Study 2 replicated study 1 using different methods. The manipulation of regulatory exertion was induced by suppressing to think of a white bear according to Wegner et al.’s popular procedure from 1987. The subsequent task measured the persistence on unsolvable anagrams (p. 779). The control group could easily express their thoughts, according to the suggested fact that thought suppression is much more effortful than thought expression. For the anagram task, participants did not know that they were unsolvable. Regarding the results (“Insert Table 1b about here”), the suppressing thought participants quit earlier than the ones who could express their thoughts. It was followed that self-regulation involves a limited capacity.

In study 3 the manipulation part involved again the white bear task, but the control group got a mathematical task with difficult multiplication problems. Both tasks were considered and perceived as equal in difficulty, but the suppress thoughts condition should affect more self-regulation (p. 781). For the dependent second measure participants watched a humorous video tape but were not allowed to show any amusements. Participants in the suppressing thought condition were likely to smile much more on the movie than the math condition. It was concluded that depletion of regulatory capacity results specifically in poorer self-control (p. 783).

Study 4 tried to establish greater external validity to generalize the depletion effect. Participants had to write autobiographical narratives about situations they experienced in which they could control emotions and in which they could not (p. 783). Using an independent judge for coding the results has shown that participants mentioned that they felt tired more often in self-regulatory failure stories than in regulatory success stories (p. 784). In contrast, calmness indicated increased regulation and less fatigue and were found more often in regulatory success stories. To summarize, the capacity for self-regulation is depleted by multiple demands (p. 785). This wide range of methods and measures across the studies provides strong support for the limited resource model with a self-regulatory capacity and seems to be the best explanation of the findings in the studies.
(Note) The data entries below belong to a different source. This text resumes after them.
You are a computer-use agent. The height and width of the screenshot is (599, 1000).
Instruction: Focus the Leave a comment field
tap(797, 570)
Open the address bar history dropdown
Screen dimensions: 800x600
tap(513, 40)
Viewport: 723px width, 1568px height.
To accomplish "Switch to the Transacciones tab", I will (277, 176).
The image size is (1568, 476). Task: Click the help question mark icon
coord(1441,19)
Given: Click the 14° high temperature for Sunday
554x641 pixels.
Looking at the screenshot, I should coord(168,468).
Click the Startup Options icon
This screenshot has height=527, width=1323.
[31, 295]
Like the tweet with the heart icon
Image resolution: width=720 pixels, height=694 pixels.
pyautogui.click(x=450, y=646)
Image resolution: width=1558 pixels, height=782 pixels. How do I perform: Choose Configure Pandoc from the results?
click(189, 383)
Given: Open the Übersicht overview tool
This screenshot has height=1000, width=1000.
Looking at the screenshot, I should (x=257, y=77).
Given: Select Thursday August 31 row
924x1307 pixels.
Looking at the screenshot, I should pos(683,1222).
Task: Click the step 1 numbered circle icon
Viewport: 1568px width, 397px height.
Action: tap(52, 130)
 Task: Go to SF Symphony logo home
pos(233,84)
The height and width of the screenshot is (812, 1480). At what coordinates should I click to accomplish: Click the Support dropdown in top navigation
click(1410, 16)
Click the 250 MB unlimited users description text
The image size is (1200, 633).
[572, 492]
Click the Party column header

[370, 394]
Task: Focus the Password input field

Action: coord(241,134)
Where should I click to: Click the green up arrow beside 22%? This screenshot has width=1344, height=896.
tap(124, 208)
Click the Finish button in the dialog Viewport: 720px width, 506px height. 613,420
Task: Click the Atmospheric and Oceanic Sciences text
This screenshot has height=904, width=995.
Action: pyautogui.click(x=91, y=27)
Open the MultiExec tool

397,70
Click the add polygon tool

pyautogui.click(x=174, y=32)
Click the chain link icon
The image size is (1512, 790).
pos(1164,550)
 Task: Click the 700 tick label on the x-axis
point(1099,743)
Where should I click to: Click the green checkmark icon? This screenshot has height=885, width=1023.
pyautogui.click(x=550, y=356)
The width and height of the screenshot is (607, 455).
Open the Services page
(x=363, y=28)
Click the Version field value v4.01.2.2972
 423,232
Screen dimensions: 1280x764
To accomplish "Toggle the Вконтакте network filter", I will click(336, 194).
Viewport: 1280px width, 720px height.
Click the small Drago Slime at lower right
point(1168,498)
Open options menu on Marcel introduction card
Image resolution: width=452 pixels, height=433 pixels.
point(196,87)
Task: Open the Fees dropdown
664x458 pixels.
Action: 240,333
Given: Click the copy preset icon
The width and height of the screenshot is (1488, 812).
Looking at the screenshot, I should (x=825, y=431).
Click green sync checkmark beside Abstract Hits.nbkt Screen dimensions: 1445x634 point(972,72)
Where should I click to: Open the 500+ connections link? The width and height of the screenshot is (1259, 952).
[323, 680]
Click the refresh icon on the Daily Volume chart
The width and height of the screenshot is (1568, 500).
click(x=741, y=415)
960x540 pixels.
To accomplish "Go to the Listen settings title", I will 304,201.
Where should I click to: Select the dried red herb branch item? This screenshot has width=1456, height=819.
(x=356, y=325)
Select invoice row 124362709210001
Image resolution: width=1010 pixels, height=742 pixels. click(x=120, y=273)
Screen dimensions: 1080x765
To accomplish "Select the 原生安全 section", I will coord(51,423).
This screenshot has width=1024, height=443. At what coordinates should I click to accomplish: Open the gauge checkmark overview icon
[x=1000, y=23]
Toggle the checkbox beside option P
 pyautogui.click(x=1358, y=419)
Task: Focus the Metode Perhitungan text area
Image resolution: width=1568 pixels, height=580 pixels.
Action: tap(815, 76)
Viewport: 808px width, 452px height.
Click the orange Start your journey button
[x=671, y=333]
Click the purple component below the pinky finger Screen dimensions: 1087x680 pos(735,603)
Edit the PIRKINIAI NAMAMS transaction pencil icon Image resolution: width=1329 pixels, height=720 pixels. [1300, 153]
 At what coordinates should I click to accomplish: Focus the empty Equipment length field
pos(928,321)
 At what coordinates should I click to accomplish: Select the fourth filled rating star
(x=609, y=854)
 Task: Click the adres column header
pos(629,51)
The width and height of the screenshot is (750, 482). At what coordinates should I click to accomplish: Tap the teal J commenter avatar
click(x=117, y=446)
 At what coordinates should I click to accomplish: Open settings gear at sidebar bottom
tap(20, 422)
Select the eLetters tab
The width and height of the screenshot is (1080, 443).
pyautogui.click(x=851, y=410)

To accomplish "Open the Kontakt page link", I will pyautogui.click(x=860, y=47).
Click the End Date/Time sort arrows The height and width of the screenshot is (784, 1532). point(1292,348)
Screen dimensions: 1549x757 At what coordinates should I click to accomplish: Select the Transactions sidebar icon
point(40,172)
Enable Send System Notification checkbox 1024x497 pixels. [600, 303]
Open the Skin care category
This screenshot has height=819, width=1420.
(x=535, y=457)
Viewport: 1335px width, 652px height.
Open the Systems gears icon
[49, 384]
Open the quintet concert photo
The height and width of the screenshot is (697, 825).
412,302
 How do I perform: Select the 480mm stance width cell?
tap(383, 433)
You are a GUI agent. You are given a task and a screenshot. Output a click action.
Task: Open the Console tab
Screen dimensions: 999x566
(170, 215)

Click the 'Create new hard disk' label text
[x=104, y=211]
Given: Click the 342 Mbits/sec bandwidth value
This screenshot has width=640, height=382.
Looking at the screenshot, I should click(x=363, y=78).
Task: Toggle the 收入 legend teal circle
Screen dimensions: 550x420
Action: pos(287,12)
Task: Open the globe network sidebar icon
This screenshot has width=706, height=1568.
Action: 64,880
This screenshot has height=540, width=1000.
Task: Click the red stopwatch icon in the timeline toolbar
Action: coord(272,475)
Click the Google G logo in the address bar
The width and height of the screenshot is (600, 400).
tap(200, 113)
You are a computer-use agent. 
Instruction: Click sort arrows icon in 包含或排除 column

Baumeister et al. (1998) published the paper “Ego-Depletion: Is the Active Self a Limited Resource?” and gave birth to the paradigm of ego depletion. The first study illustrates the ego depletion effect very well and provides help to understand the paradigm. The laboratory room was filled with the aroma of fresh baked chocolate cookies (p. 1254). For the manipulation part, participants had to choose radishes while cookies were standing next to them, so impulse control as a form of self-control was required. The control group could easily decide for the cookies or candies. There was also a no food control group that went directly to the second task in which participants had to do a puzzle. Unbeknownst to them, it was impossible to solve the puzzle and the experimenter stopped the time how long they persisted on the task (p. 1255). The results have shown that there was a significant difference between the radishes condition and the chocolate and no food conditions, but the ladder ones did not differ significantly (“Insert Table 1c about here”). The chocolate condition quit sooner and made less attempts to solve the puzzle. Combined with the findings from Muraven, Tice, and Baumeister (1998), the results fit a limited resource model best and let the authors suggest that this resource is a common one for all kinds of self-regulation, namely thought control, emotion control, impulse control, task performance (p. 1256).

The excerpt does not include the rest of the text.